The shabby open-air parking structure known as "the Tinker Toy garage" has been a public embarrassment for decades. Now, its days are numbered.

"We will be fully under construction in early fall," said Ken Himmel, president of Related Cos.' mixed-use development division. The company got the contract to build the sprawling Grand Avenue Project in 2004 but repeatedly postponed work on the key parcel across the street from the concert hall on Grand at 1st Street as the recession and doubts about its viability slowed progress.

The delay helped improve the project, Himmel insisted. Five years ago, there was a "disconnect" between what Gehry wanted to build and what Related could pay for, he said. "The budget wasn't in line."

Since then, Gehry has found ways to reconcile his vision with costs, Himmel said, and the prolonged burst of downtown development including housing, hotel and entertainment projects has attracted upscale restaurateurs and retailers who can afford to pay top rents.

"All that translates to higher revenues" for Related, Himmel said, "which allows us to build a better project."

For his part, Gehry said he can now "live within the constraints" of Related's budget and believes the Grand will stand out from other big mixed-use developments downtown.

"They look like everywhere else," Gehry said, without identifying specific projects he regards as uninspired. "You see them everywhere."

The Grand will have a mix of shops and restaurants spread among a series of landscaped open terraces, along with an approximately 450-seat cinema complex on the east side above Olive Street. There will be a 20-story Equinox hotel with 314 rooms and a 39-story residential tower with 113 condos and 323 apartments. Related will offer subsidized rents to low-income tenants for 20% of the apartments.

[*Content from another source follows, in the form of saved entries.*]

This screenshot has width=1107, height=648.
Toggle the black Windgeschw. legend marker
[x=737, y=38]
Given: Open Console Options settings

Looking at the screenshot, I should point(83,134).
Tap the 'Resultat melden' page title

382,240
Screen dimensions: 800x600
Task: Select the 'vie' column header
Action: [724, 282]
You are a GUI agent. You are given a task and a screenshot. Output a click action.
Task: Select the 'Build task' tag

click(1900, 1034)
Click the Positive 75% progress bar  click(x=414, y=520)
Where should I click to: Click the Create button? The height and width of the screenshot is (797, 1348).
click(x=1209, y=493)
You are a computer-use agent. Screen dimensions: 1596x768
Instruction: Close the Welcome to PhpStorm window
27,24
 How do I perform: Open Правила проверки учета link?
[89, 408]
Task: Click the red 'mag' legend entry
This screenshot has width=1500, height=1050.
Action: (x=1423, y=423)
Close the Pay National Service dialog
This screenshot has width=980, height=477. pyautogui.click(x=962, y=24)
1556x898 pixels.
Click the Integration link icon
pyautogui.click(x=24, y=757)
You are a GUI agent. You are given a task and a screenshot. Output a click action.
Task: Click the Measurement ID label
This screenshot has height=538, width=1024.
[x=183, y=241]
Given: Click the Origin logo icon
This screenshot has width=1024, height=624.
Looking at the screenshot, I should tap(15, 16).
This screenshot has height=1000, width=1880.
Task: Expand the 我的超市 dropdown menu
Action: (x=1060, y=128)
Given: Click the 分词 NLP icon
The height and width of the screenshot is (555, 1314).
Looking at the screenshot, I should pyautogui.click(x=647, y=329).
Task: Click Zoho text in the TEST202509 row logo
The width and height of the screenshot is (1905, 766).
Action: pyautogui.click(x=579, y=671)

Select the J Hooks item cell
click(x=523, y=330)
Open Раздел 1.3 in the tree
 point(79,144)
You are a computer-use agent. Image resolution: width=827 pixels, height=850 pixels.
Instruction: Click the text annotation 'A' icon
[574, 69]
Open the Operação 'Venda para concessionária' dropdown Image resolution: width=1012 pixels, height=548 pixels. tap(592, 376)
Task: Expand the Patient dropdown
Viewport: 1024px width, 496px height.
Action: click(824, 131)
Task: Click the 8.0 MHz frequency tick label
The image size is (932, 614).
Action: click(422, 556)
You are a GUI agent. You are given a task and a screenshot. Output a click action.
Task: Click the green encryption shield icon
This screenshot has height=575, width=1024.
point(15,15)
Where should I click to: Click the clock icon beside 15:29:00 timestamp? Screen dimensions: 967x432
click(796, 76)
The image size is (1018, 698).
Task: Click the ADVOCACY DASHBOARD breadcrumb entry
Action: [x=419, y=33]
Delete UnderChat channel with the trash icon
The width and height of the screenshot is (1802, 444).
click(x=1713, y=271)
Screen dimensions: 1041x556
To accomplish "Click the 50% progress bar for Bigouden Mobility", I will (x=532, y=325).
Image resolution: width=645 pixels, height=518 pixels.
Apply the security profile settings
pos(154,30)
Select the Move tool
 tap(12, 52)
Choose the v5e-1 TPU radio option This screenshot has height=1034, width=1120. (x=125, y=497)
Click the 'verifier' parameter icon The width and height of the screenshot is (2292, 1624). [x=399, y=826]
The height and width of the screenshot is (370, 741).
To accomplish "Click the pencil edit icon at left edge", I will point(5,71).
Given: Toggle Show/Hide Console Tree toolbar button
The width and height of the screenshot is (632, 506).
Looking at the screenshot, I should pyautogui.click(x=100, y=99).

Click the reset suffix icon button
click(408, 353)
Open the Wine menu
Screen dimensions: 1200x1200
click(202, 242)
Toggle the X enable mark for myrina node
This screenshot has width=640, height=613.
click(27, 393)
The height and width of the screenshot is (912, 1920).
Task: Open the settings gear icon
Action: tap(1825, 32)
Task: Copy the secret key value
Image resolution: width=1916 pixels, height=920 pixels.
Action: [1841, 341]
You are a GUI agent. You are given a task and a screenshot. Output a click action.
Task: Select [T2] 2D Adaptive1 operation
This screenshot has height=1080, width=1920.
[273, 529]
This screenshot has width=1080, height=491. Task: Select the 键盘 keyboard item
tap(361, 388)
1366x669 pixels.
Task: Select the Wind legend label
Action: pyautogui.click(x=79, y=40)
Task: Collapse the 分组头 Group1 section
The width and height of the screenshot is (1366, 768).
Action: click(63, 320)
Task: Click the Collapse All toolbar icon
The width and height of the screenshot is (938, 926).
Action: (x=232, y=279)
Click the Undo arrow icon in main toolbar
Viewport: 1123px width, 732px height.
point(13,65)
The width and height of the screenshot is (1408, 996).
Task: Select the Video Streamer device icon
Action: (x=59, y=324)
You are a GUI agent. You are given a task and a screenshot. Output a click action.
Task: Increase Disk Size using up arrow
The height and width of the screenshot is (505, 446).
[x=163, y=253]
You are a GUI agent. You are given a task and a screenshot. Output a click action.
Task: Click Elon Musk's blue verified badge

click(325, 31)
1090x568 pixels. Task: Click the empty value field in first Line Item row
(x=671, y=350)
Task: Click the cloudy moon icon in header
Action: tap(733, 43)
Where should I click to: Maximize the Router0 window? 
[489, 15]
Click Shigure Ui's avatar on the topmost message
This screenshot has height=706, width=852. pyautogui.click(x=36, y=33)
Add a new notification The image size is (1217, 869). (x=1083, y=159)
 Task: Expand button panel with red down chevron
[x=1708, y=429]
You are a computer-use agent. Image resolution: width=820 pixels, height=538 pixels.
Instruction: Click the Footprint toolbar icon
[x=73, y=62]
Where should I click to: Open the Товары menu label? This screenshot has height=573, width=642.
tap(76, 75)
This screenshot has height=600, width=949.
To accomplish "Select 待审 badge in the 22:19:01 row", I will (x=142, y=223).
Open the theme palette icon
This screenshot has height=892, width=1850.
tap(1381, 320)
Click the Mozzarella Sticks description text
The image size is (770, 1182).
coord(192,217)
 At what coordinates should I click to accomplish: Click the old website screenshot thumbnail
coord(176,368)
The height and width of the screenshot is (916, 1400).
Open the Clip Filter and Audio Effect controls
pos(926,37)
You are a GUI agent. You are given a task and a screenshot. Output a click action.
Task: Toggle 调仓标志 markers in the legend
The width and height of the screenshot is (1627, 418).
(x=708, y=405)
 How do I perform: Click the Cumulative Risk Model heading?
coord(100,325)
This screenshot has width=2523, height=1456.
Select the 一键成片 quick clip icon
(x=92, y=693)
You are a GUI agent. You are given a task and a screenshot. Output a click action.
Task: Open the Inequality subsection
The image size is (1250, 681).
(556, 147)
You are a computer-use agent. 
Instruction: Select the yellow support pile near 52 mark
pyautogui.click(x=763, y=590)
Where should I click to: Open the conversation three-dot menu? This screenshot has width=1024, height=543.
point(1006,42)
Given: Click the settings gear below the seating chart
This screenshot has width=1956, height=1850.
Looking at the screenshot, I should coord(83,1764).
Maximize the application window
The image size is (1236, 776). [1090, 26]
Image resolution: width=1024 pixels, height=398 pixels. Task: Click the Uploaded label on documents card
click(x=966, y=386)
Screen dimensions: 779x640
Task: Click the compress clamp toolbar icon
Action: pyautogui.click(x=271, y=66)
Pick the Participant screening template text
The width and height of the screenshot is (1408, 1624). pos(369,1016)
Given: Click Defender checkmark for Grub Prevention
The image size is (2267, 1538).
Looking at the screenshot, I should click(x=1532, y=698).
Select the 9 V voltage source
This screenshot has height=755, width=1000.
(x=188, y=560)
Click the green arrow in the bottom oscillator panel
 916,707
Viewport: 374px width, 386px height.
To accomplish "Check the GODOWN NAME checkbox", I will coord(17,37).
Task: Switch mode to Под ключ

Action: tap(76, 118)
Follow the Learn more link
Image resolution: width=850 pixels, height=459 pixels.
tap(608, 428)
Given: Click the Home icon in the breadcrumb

And it will blend with Disney Hall through shapes, colors and materials, Gehry said, so that the new complex is "not antithetical" to the distinctive hall or "in your face."

That's not to say it won't be bold, with off-center angles, multiple terraces and an open core designed to attract people into one big plaza between the concert hall and the Grand, especially when the street is closed for special events.